That is so gay

This is the #1 result of a google image search using the title of this post. Image source: http://beinglatino.wordpress.com

Have you ever gone to therapy? I have. On three different occasions.  I don’t remember every tool I learned there off the top of my head, but I do remember my counselor saying this: you cannot make anyone feel anything. I was feeling guilt, assuming I made people feel badly even though they probably weren’t feeling anything bad at all, and my counselor was trying to help me realize I shouldn’t hypothesize constantly the impact my words have on others. He said,  “We all choose how we feel when people say things, whether we feel good or bad. We are responsible for our own emotions, not for everyone else’s. If we hurt someone’s feelings, they have a responsibility to tell us so.” But that got me thinking (probably way off of where the counselor was going with his point, but whatever! It’s still an interesting thing to consider…). Is that always the case? Am I never to blame for how others feel as a result of something I said or did?  If I cheated on my husband and he felt hurt, angry, dejected, and insulted, does this mean I can release some of the blame for the way he would be feeling? I don’t think it works quite this way, and while I know I would never take advantage of this perspective, I am sure there are thousands of people out there who would.

Like this guy I knew once upon a time, who regularly said unnecessarily cruel and critical things to unsuspecting people, all-the-while using the disclaimer, “Hey, don’t get mad at me. I’m just being honest.Yeah right. My theory is this guy got sadistic pleasure out of making people feel insecure or miserable. Messing with people’s heads was this dude’s personal enjoyment. I imagine he was doing it because he  wanted others to be as miserable as he was; or maybe that was just his personality; or maybe he really did think that was how psychology students were supposed to behave, as he said on many occasions. But the truth is, what he said made people miserable and it gave him pleasure. Whether or not what he said was true was not nearly as important as what were his motives. And those were selfish and unkind in nature. Lucky for us, there aren’t too many of people like this guy wandering around. No,… I would say, mostly all of us do our fair share offending and being the offended.

People say and do things that hurt people’s feelings all the time. Often people hurt others without the self-awareness to realize why they behave as they do (like girls in junior high who rip on other girls because deep down they are insecure about themselves).  They don’t fully understand why they are doing it, and don’t necessarily care to find it out. It’s just easier to keep doing what feels good.

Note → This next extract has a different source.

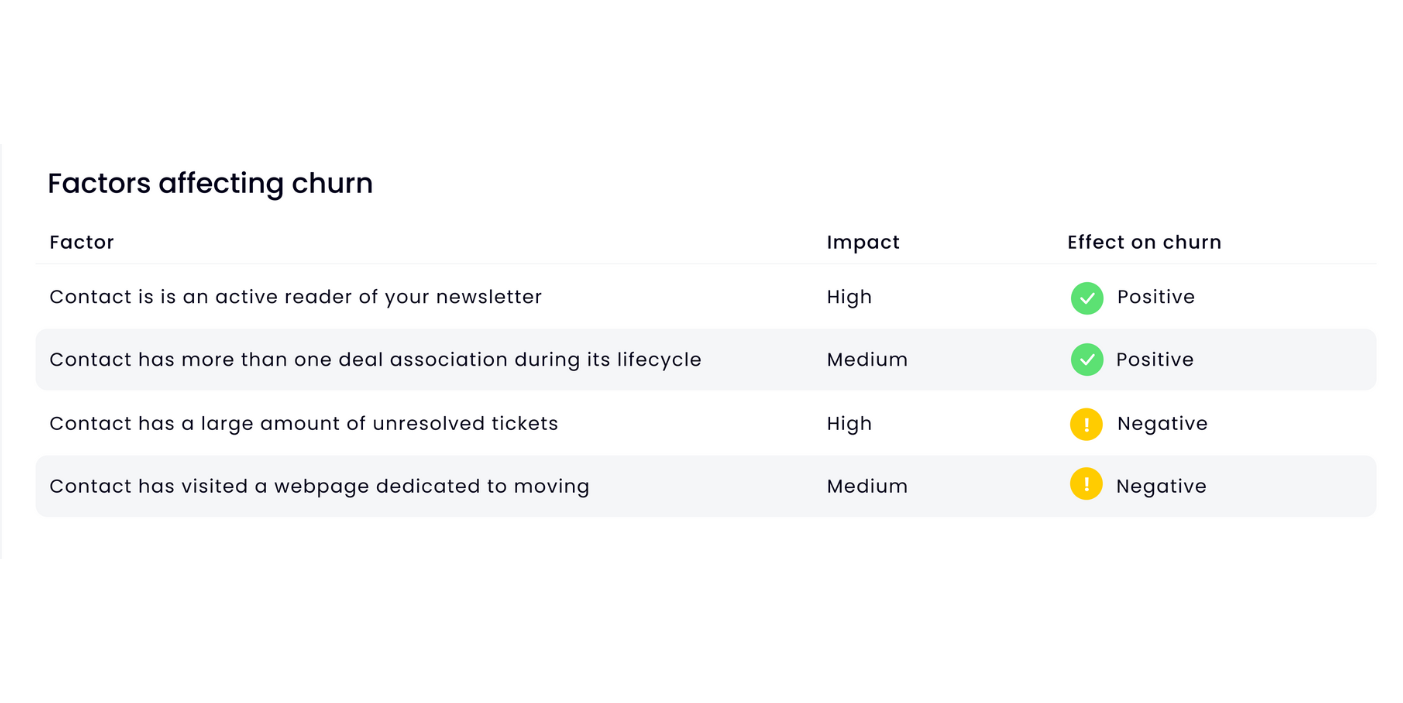This screenshot has width=1403, height=703.
Task: Click the Positive label in newsletter row
Action: point(1156,297)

And more commonly there are people who hurt others’ feelings without ever intending to do so, and without realizing what they said could be hurtful. Many times they are ignorant of what they are saying. Take the people who say, “That’s retarded,” or, “I jewed him down,” or, “I got gypped,” or, “That’s so gay.” Now, I’m not trying to be the language police. Matter of fact: I am a major user of swear words–it’s a vice I try to avoid but cannot eliminate, and often it’s one that I indulge pleasurably. In issues of language there are people on both sides of the fence (homosexuals who say, “That’s so gay,” and so on), but depending on your audience, those phrases can offend people. And this is something we should try to be aware of. My swearing offends people, and presents me in a less-than-flattering light, so I need to choose my audience carefully. And what the offended folks must remember is: some people don’t realize what they are saying is offensive. It might be a cultural thing, it might be badly phrased, it might be slang.  So before reacting, try informing them first. We’re all guilty of this offense in some form at one time or another.

And finally, there are the people who say 100% innocent things that are only offensive to a particular person with a particular point of view or private history. Everyone has had experiences we cannot know ahead of time that shape their attitudes and perceptions, and often something we say innocently can offend others.

So how can we manage this fact in a world where people are (endlessly!) offended by any number of things?

First, have compassion if you have been offended. You’re no perfect plum yourself.

Second, I say operate on this principle of forgiveness: unknowing offenders should be forgiven immediately–and when worthwhile–the offender should be informed of your feelings (nicely!) to help them avoid repeat occurences. Try not to judge their character, when it could be a simple issue of misinformation or ignorance. But do take note of those who are continually offensive, mean, or corrosive to others’ self-esteems and identities. Those people are toxic and should probably be called out on their behavior, or avoided. In those cases, chalk it up to their personality, and don’t waste time or energy being hurt by their musings. State your position, be open for a good dialogue, and if all else fails, deny that bummer-of-a-being your totally awesome friendship! There are tons of people out there just waiting to offend you unintentionally! Better you spend your energy on them!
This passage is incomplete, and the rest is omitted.